# Work instructions:
Your output should be the lines from the one with "The width and" through the last line of the records below, exactly as written, minus the pictures.

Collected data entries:
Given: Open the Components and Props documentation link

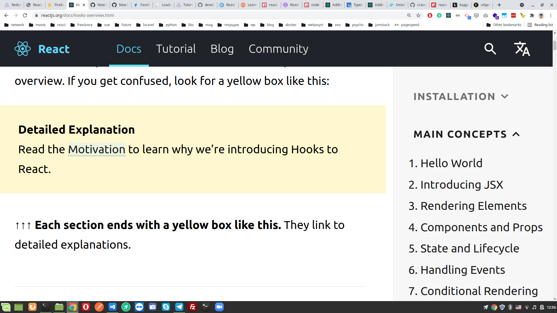Looking at the screenshot, I should tap(482, 227).
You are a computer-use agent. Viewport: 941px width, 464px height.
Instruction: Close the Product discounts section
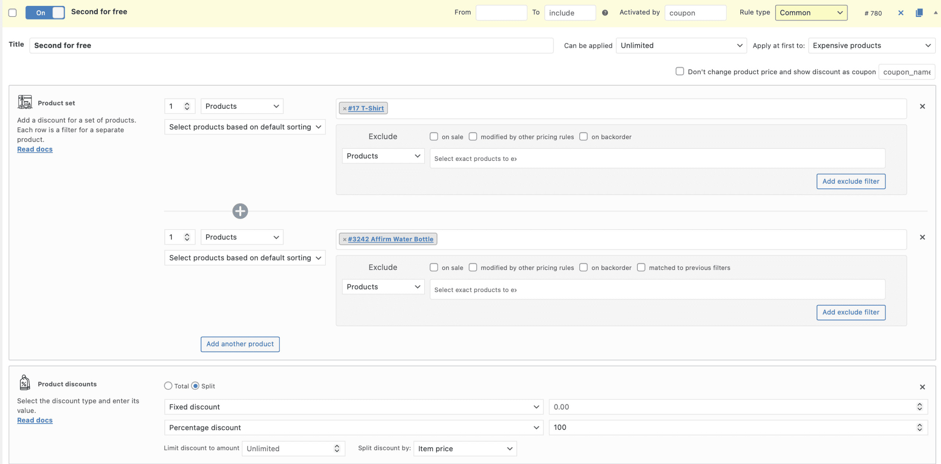pyautogui.click(x=922, y=387)
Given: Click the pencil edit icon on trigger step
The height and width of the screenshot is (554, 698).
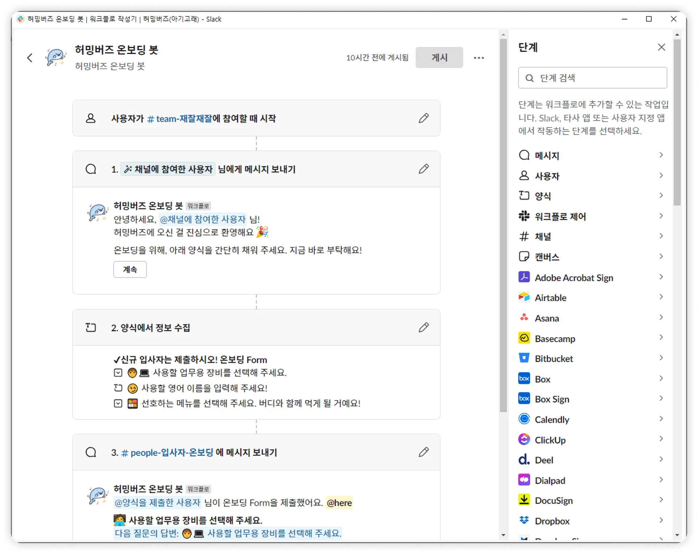Looking at the screenshot, I should (x=424, y=118).
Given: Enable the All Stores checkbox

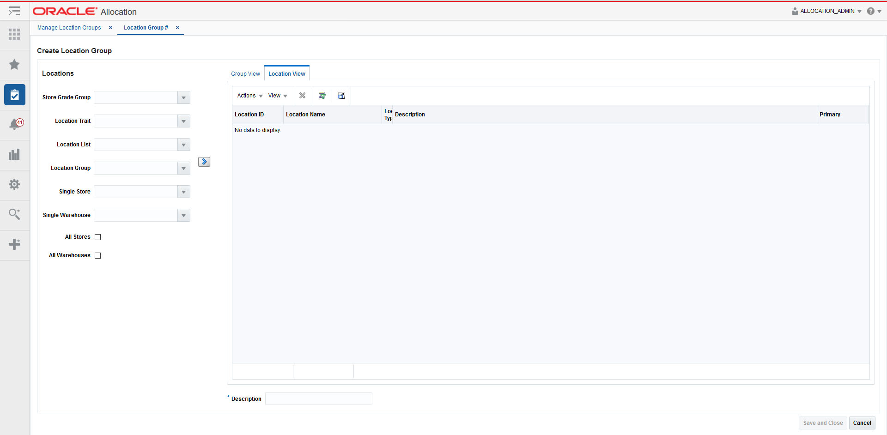Looking at the screenshot, I should pos(97,237).
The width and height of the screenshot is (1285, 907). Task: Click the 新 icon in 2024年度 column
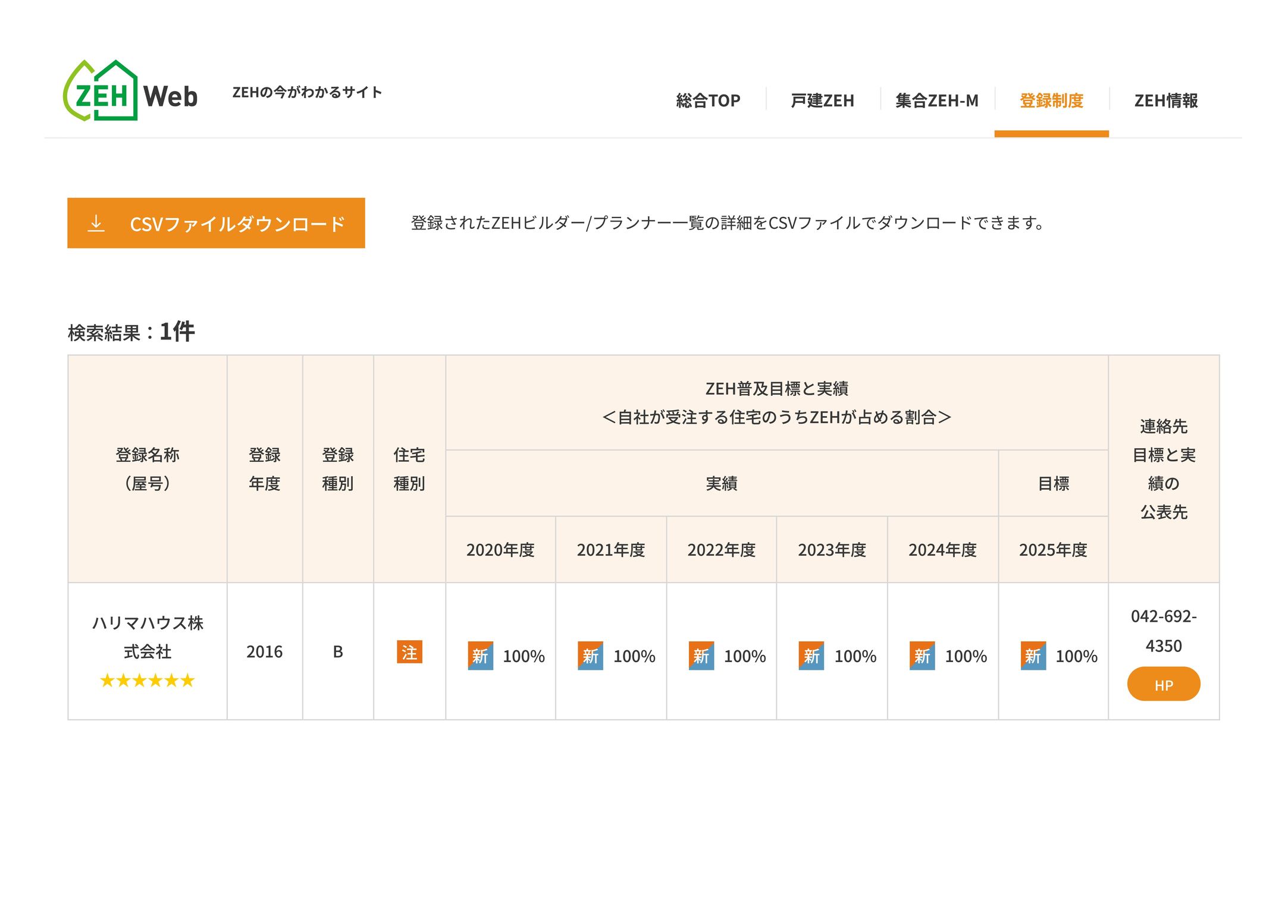tap(922, 656)
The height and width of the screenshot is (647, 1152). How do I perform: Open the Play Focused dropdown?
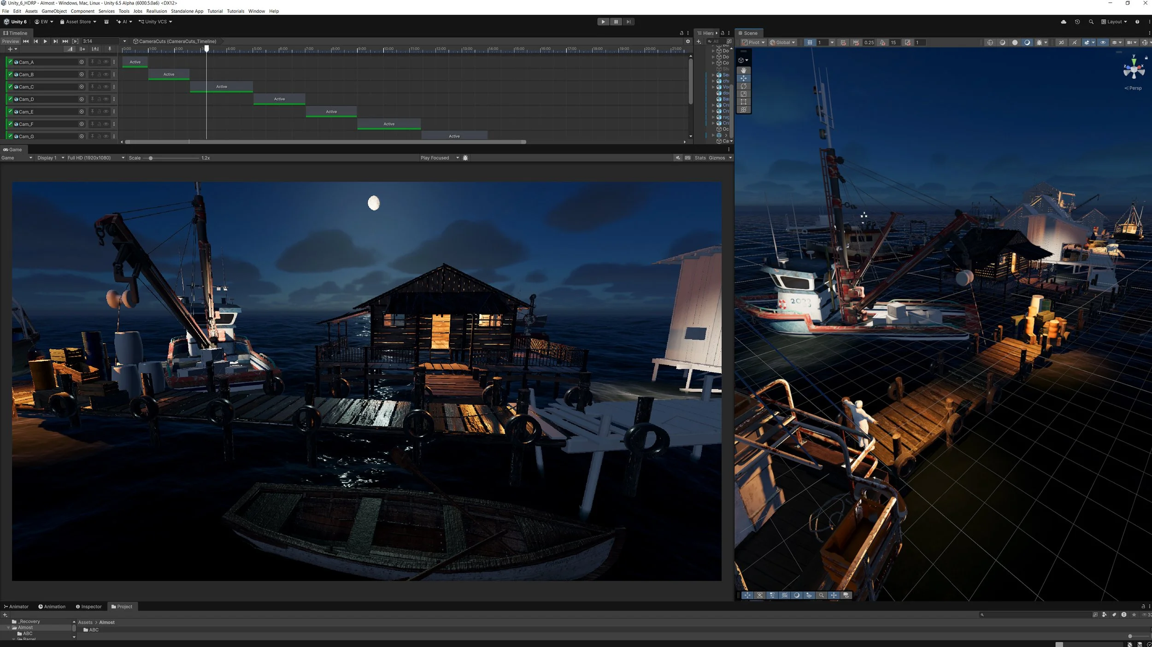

# Response to this task:
The width and height of the screenshot is (1285, 907). Task: Click the 新 icon in 2024年度 column
tap(922, 656)
The height and width of the screenshot is (647, 1152). How do I perform: Open the Play Focused dropdown?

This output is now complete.